» WORK REQUIRED:
Word for word, restate the records from their first line through the line with "Image resolution: width=1512", both ends included; omit each picture.

» Dataset records:
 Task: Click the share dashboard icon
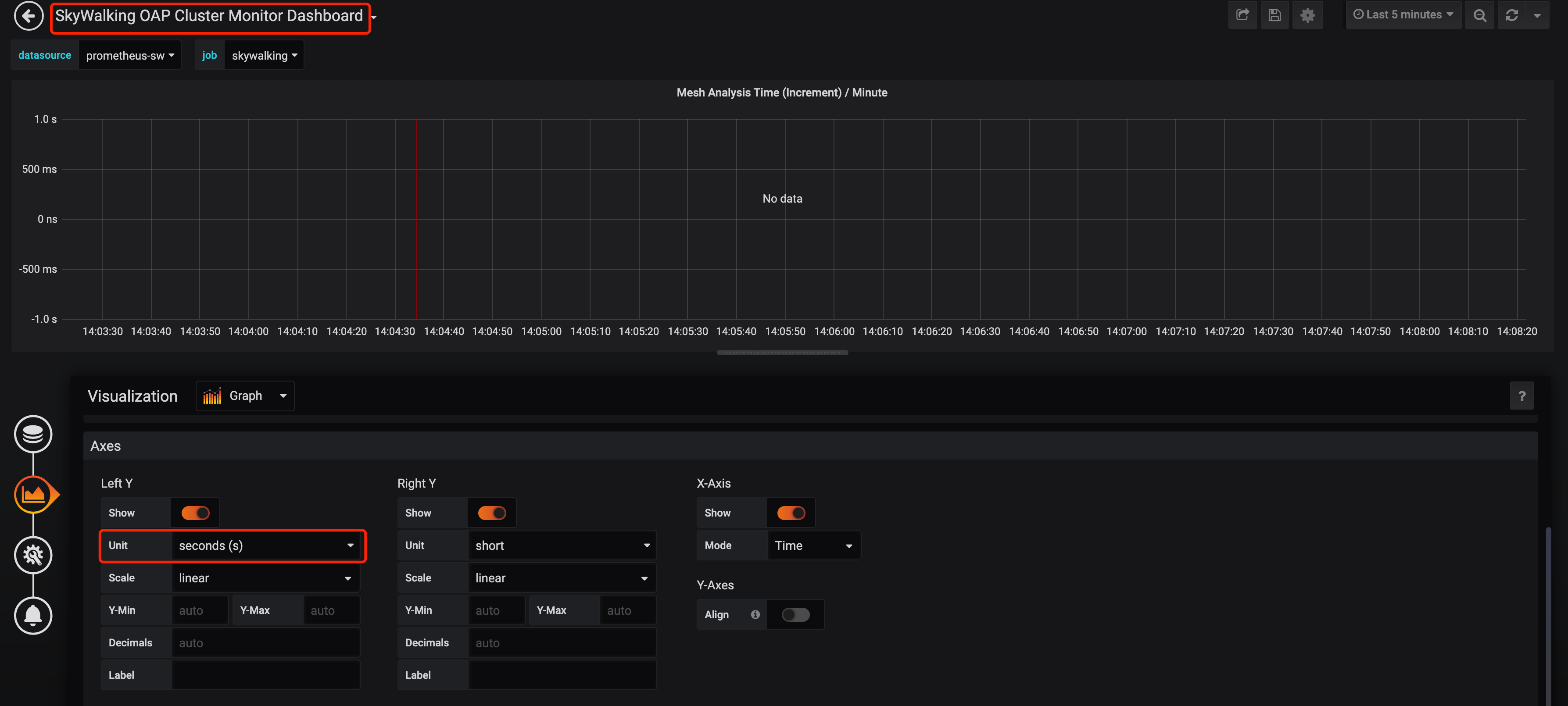[x=1242, y=15]
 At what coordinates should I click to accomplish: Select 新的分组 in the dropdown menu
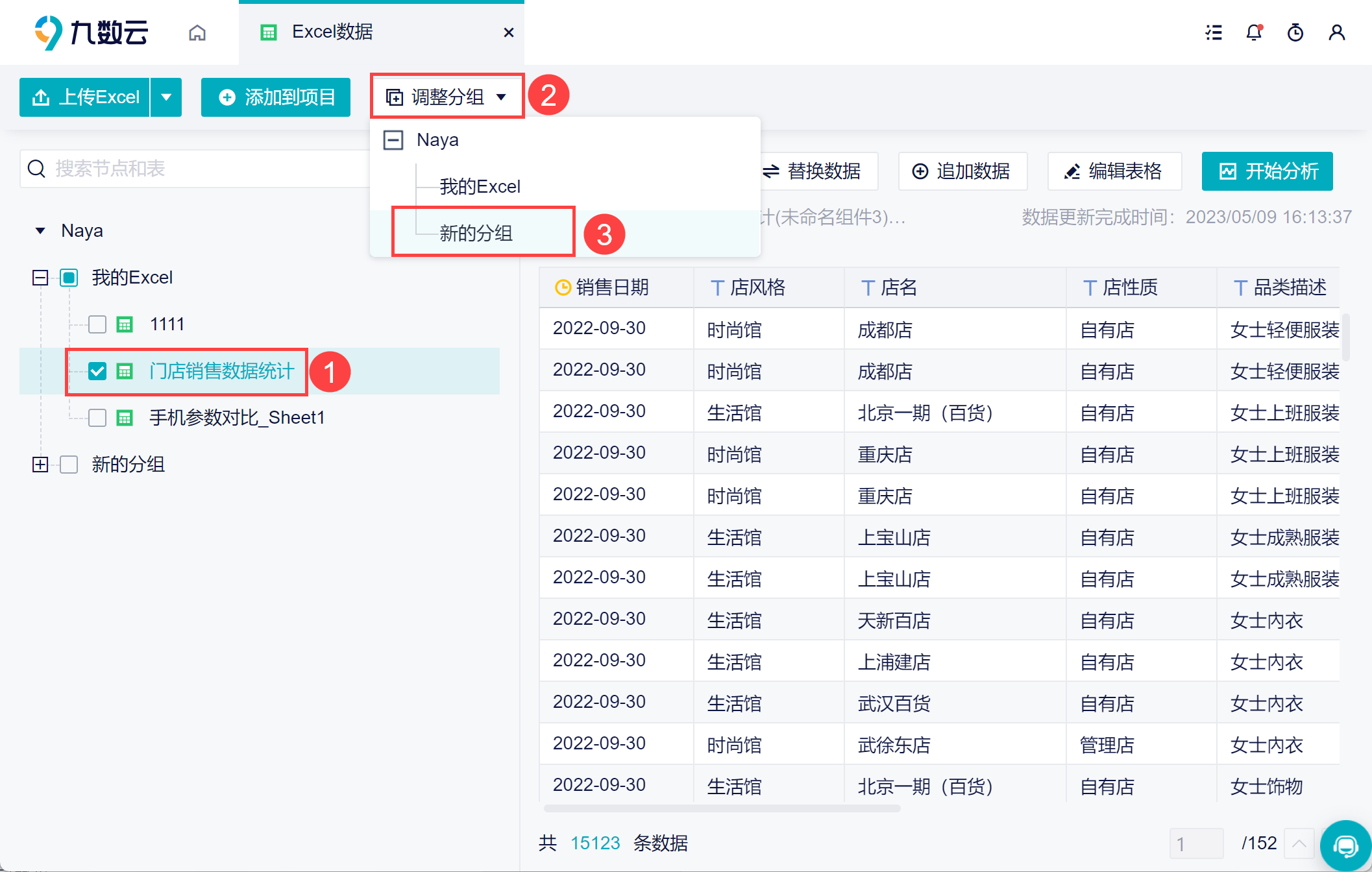(476, 233)
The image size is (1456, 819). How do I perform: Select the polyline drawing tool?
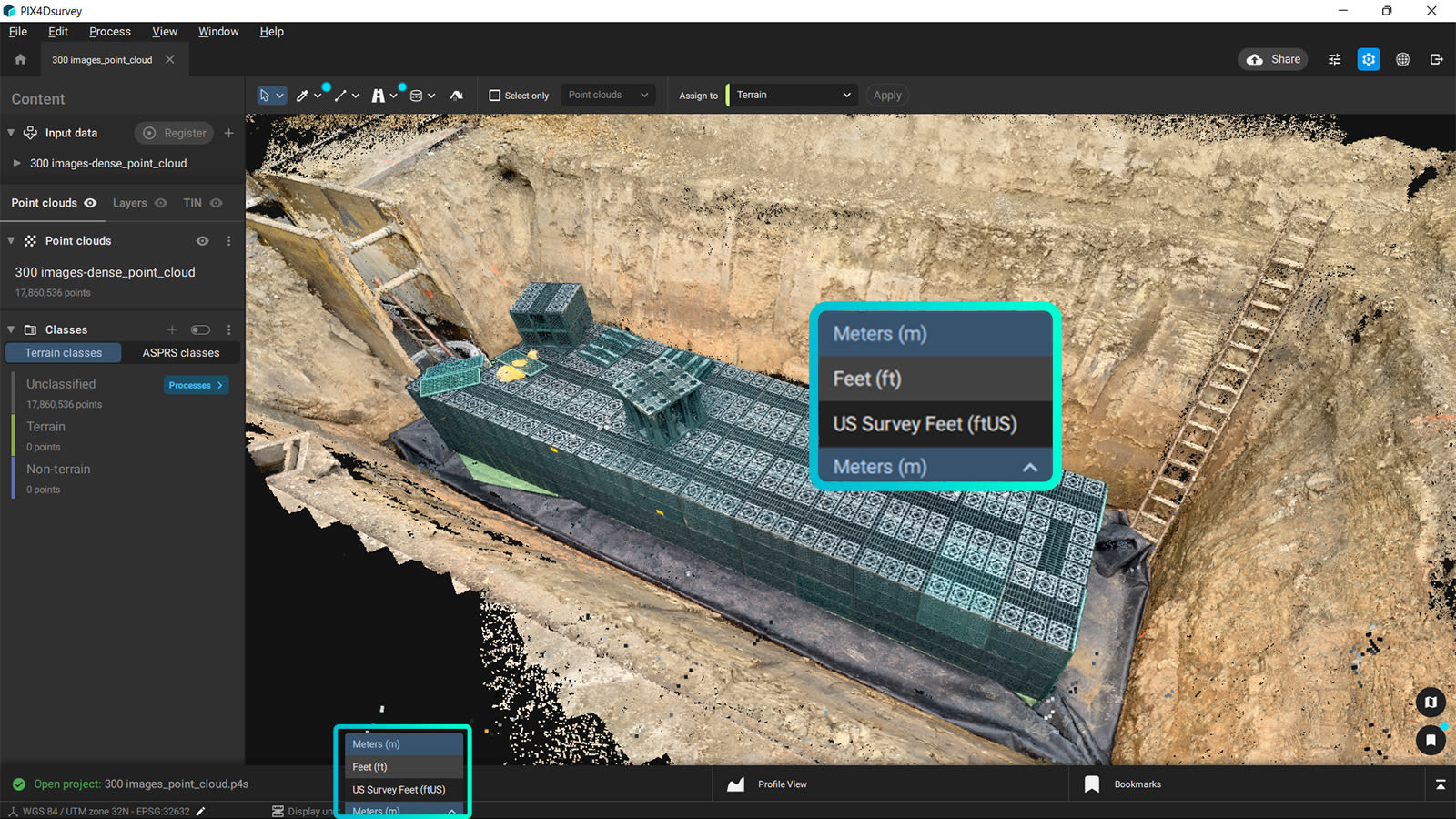[x=341, y=96]
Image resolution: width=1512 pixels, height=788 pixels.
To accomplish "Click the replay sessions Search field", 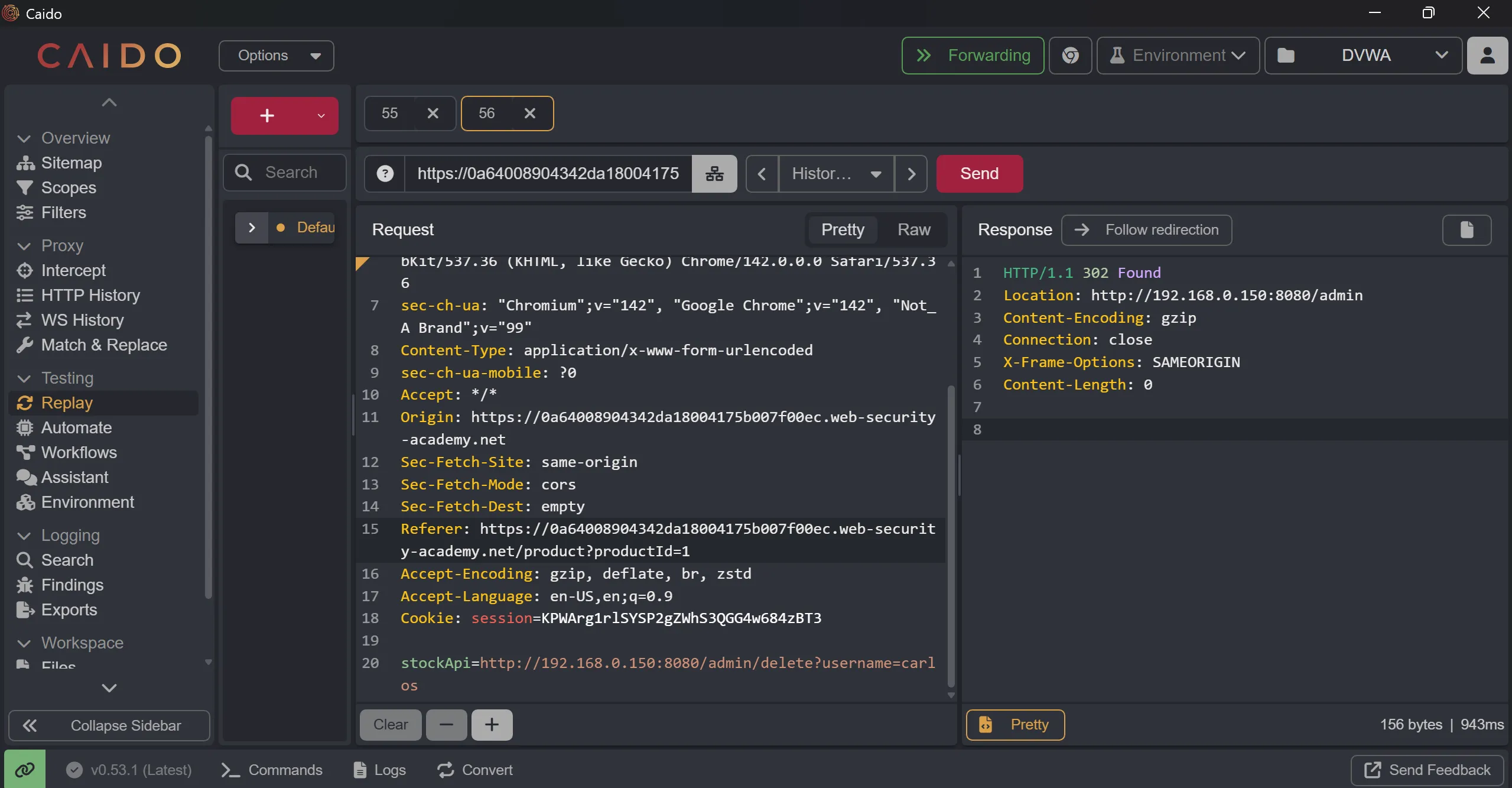I will coord(291,173).
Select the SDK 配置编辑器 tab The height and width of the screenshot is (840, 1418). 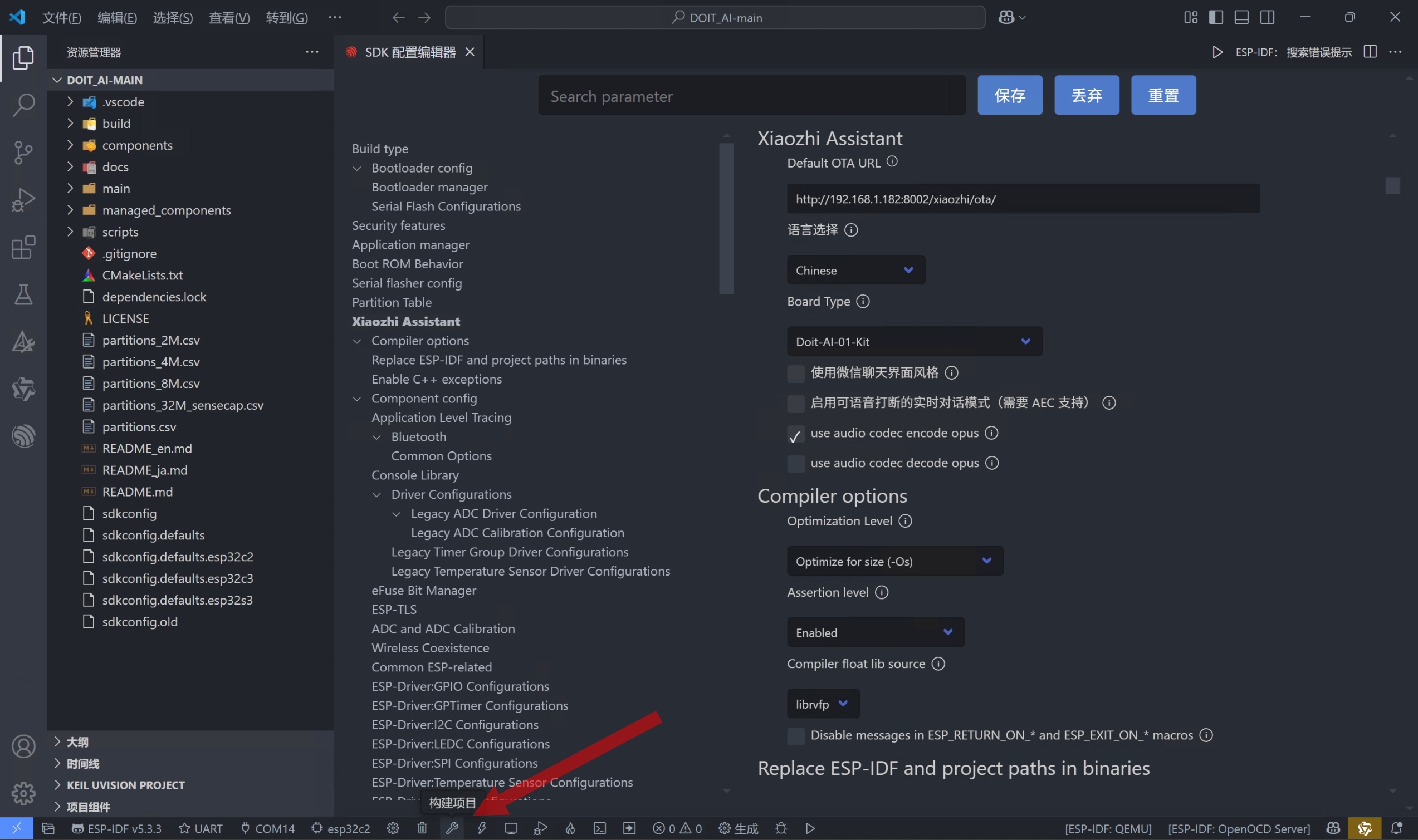(x=409, y=52)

» TASK ANSWER:
 Task: Click the share dashboard icon
[x=1242, y=15]
 At what coordinates should I click to accomplish: Select 新的分组 in the dropdown menu
(476, 233)
The image size is (1456, 819). How do I perform: Select the polyline drawing tool?
[x=341, y=96]
Image resolution: width=1512 pixels, height=788 pixels.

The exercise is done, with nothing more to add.